Warning of container shipping rate war ahead
Speaking at TOC Asia Alan Murphy, CEO and Founder of Sea-Intelligence, said the container market was returning to normality but asked if this was pre-pandemic level of normality in 2019, a relatively good year for container shipping if 2020 – 2022 is excluded, or a much worse scenario of five – six years ago.
Murphy noted that container spot rates had been driven to stratospheric levels by a combination of a sharp rise in consumer demand and some 15% of global capacity being lost due to congestion at ports and in the supply chain.
What is happening now is that consumer spending on durable goods has come down to a more reasonable level and this is being translated into container volumes which saw a quite serious contraction in September.
Capacity loss, which normally stands at around 2%, is now down to around 8% and Sea-Intel expects it to reach normal levels in Q1 next year. Murphy noted an almost perfect correlation between lost capacity and spot rates, with a 95% correlation with Drewry’s World Container Index (WCI) which is down 77% from its height.

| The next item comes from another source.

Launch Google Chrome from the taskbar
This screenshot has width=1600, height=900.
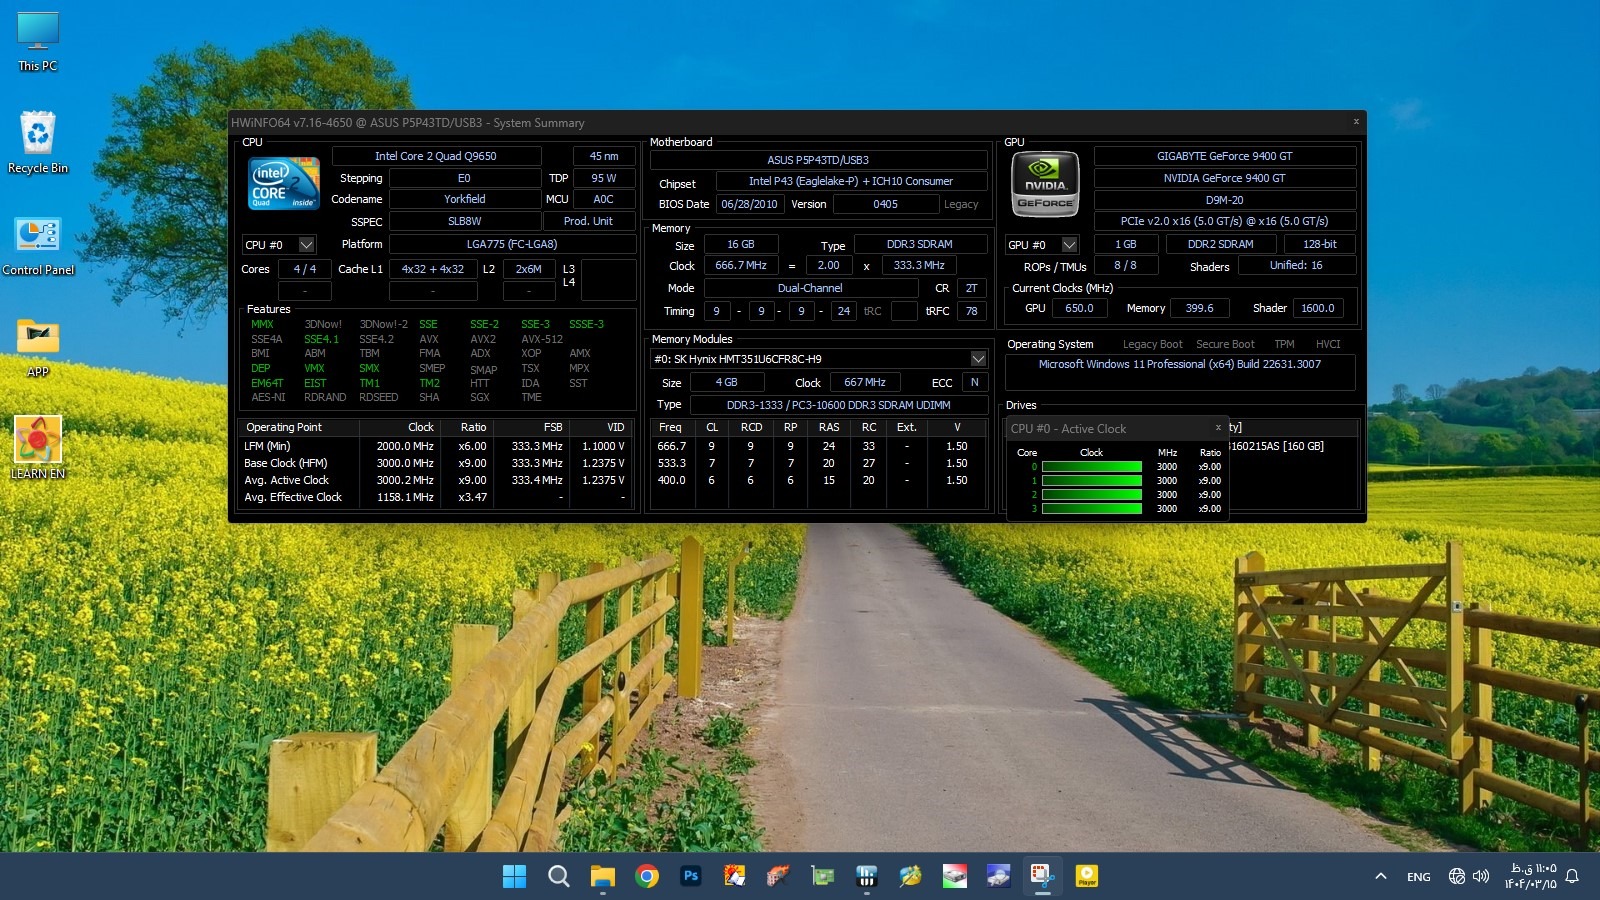tap(647, 877)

For contract rates the decline is slower but looking data from Xeneta Murphy commented, “For contracts signed in last three months we are seeing contracts are being renegotiated at lower rates.”
Meanwhile lines are facing an influx of some 2.4m teu in new capacity in the next few years, the largest amount in nominal terms ever and well above previous highs of around 1.5m teu.
One key difference to the past is carriers now have huge amounts of cash and it was noted lines had earned the same amount in the first six months of 2022 as they did in 10 years prior to the pandemic.
Murphy sees two scenarios playing out – a managed decline with lay-ups starting now or a rate war. “What I personally think is much more likely is headed into we’re in for a rate war,” he said, putting an 80% chance on a rate war.
“The carriers have much large war chests than before,” he said. “The only thing scares me more than shipping lines with no money and is shipping lines with money.”
The result could be a prolonged rate war which is dragged out by carriers with more money to fight.
But shippers looking forward to prolonged low rates were warned of a possibility of a repeat of 2009 – 2010 down the line where once large amounts of tonnage is in lay-up only a relatively small spike in demand could tip the market in carriers’ favour.